Study Guide

Angle of Repose Ambition

By Wallace Stegner

Ambition

Within a week he had left for California [...] Clearly he went with the notion of "proving himself"—that was Grandfather's character. (1.2.79)

Oliver is incredibly eager to make a name for himself as an engineer. Remember: he never actually graduated from college (though he went to Yale for two years), instead opting to follow his dreams DIY-style. Talk about pulling yourself up by your own bootstraps.

Susan Ward came West [...] not to build anything but to enjoy a temporary experience and make it yield whatever instruction it contained. (2.1.1)

Susan, on the other hand, is just along for the ride. Although she does actually make a career out of her life in the West (by selling drawings and stories of her experiences), she never exactly planned to build a whole new life for herself out there.

He succeeded in everything he did [...] She was proud of him, and wanted his value acknowledged by his employers. (2.5.11)

This Oliver Ward dude is the real deal. He's a hard worker. He's a likable boss. And that's not even to mention the fact that he's one of the most accomplished mine engineers this side of the Mississippi. The more time she spends watching him work, the more Susan admires her husband's unquenchable work ethic.

"I want you to [...] start selling cement to everybody in this country, and then I want us to buy this laguna [...] and build a house that looks right straight out at Japan." (3.2.67)

__Information supplied__:
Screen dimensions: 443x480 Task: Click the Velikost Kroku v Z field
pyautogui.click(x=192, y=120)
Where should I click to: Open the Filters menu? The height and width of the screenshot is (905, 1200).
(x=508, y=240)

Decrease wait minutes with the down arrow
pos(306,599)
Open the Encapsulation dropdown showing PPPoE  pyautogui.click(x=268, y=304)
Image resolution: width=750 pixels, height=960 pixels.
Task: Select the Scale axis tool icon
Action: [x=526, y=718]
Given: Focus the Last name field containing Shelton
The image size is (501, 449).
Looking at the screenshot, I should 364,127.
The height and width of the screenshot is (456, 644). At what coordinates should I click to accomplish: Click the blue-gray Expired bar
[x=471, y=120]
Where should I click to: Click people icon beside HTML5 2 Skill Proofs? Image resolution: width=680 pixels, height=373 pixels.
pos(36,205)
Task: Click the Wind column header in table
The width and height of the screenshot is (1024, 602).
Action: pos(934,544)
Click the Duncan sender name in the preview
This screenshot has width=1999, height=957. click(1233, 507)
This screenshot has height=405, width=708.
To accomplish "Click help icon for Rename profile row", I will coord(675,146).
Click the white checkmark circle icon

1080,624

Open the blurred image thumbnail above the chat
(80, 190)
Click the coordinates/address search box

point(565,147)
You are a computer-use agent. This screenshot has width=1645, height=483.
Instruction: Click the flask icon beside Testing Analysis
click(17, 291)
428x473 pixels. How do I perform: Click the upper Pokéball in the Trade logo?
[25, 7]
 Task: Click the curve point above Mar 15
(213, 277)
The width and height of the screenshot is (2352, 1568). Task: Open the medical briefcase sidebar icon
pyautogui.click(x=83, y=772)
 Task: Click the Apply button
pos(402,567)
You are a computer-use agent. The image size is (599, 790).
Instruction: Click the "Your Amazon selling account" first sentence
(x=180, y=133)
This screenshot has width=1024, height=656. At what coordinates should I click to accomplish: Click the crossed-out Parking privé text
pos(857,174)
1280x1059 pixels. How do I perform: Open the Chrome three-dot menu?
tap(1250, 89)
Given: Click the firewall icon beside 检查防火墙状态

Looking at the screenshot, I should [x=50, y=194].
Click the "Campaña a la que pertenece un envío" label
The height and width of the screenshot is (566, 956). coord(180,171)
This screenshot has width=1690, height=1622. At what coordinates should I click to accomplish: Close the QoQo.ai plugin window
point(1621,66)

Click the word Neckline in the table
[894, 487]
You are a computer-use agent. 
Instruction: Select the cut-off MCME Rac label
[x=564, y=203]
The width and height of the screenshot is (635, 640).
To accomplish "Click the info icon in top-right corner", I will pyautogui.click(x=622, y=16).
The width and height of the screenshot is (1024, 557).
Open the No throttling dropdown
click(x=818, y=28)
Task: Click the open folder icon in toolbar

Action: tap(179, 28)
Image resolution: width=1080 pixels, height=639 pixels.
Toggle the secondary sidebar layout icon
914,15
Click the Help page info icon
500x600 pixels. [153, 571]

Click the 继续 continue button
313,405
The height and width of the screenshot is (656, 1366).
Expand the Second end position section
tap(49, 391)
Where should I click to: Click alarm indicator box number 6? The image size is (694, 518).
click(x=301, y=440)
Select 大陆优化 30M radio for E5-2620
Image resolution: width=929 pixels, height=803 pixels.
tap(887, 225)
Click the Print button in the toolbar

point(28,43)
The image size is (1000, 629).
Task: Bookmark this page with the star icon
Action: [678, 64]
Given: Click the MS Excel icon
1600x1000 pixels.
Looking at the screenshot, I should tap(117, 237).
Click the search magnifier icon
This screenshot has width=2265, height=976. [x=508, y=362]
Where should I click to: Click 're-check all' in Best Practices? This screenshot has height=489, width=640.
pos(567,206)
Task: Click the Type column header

__Explore the material__:
**a)** In the study guide on ambition in Angle of Repose, translate this sentence into Spanish: "The more time she spends watching him work, the more Susan admires her husband's unquenchable work ethic."
**b)** Resume the study guide on ambition in Angle of Repose, starting right after its last quoted line.

__Task answers__:
**a)** Cuanto más tiempo pasa viéndolo trabajar, más admira Susan la inagotable ética de trabajo de su marido.

**b)**
It isn't long before Susan catches the bug and becomes ambitious herself. After seeing how hard and how well Oliver works, she becomes convinced that he's a hair away from a massive, multi-million-dollar success that will change their lives forever. But, life is rarely that simple. As Susan will come to learn, being ambitious is only half of the battle.

Pioneer or not, resource-raider or not, afflicted or not with the frontier faith that exploitation is development and development is good, he was simply an honest man. (3.6.4)

It would be really easy to lump in Oliver with the money-grubbing businessmen we see him dealing with throughout Angle of Repose, but we think that would be giving the guy short shrift. True, in hindsight, he does engage in many practices that we now know are detrimental. But, Oliver was never doing it to line his own pockets—he did it because he thought that it would better mankind.

"I'm just a big green boy too honest for his own good. I'm not smart enough to play these poker games with grown men." (5.5.42)

Although Oliver has no shortage of ambition, he's anything but a businessman. The guy has no interest in playing games, manipulating others, or kissing rich dudes' butts so that they'll toss him a few Benjamins. All Oliver cares about are results.

She saw in his face that he had contracted the incurable Western disease. He had set his cross-hairs on the snowpeak of a vision, and there he would go. (6.2.49)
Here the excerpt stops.